-- Exercise directions --
Once the line with "Given: Click into the Name text field" is found in the entries below, repeat that line and every one after it exactly, ending at the last.

-- Data for analysis --
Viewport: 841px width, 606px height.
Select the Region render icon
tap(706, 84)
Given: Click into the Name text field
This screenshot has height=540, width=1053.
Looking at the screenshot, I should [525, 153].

-- Written reply --
Given: Click into the Name text field
This screenshot has height=540, width=1053.
Looking at the screenshot, I should [525, 153].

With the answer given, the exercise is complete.